Hal ini membuktikan pemerintah tidak memiliki konsep yang jelas dalam mengelola angaran negara.
“Desain anggaran Covid 19 kacau balau. Suka-suka Menteri Keuangan (Menkeu) Sri Mulyani saja,” ujar Ketua Umum Hidupkan Masyarakat Sejahtera (HMS) Center, Hardjuno Wiwoho di Jakarta, Rabu (17/6).
Sebelumnya, pemerintah menaikkan anggaran penanganan dampak COVID-19 dari Rp677,2 Triliun menjadi Rp695,2 Triliun yang akan dialokasikan pada pos pembiayaan korporasi serta sektoral kementerian/lembaga (K/L) dan pemerintah daerah (pemda).
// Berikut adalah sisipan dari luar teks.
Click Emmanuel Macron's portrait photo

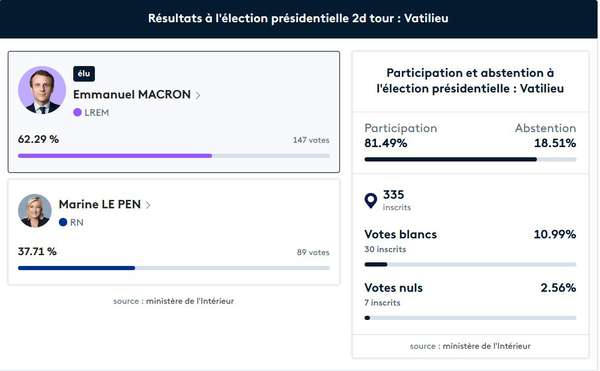tap(42, 90)
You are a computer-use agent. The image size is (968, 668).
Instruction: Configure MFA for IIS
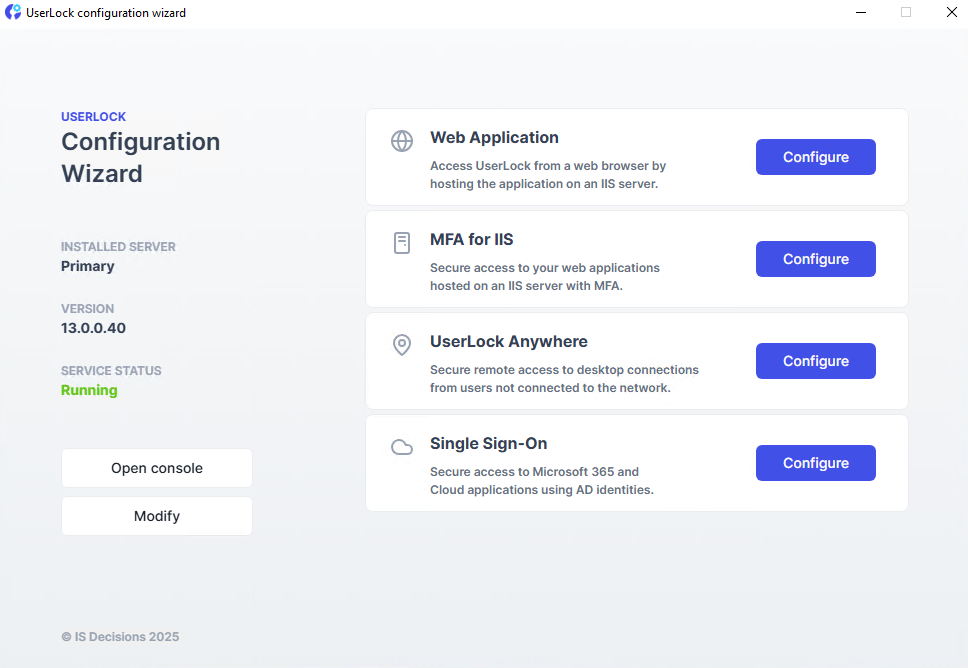point(815,259)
Sri Mulyani merinci total anggaran Rp695,2 Triliun itu terdiri dari kesehatan Rp87,55 Triliun, perlindungan sosial Rp203,9 Triliun, insentif usaha Rp120,61 Triliun, UMKM Rp123,46 Triliun, pembiayaan korporasi Rp53,57 Triliun, serta sektoral K/L dan pemda Rp106,11 Triliun.
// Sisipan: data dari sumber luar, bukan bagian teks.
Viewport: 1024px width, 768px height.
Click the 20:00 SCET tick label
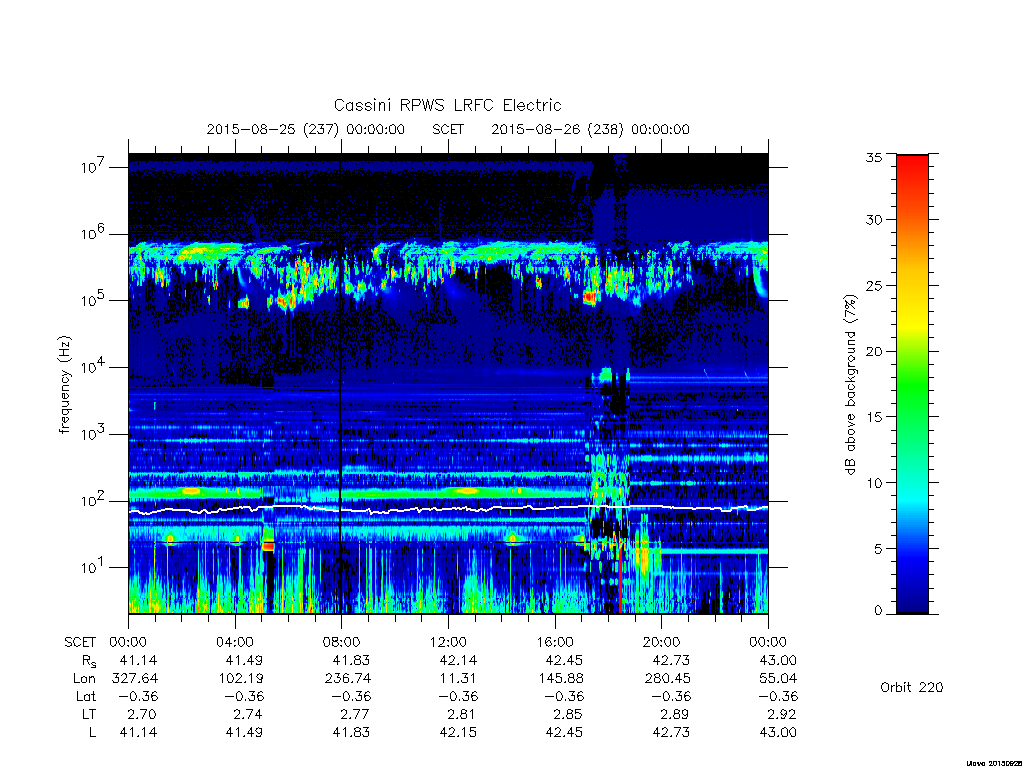click(661, 642)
“Pemerintah telah menyampaikan di sidang kabinet bahwa ada tambahan belanja dibanding di Peraturan Presiden Nomor 54 Tahun 2020. Beberapa biaya penanganan Covid-19 ditingkatkan,” ujar Sri Mulyani dalam konferensi video, Selasa, 16 Juni 2020.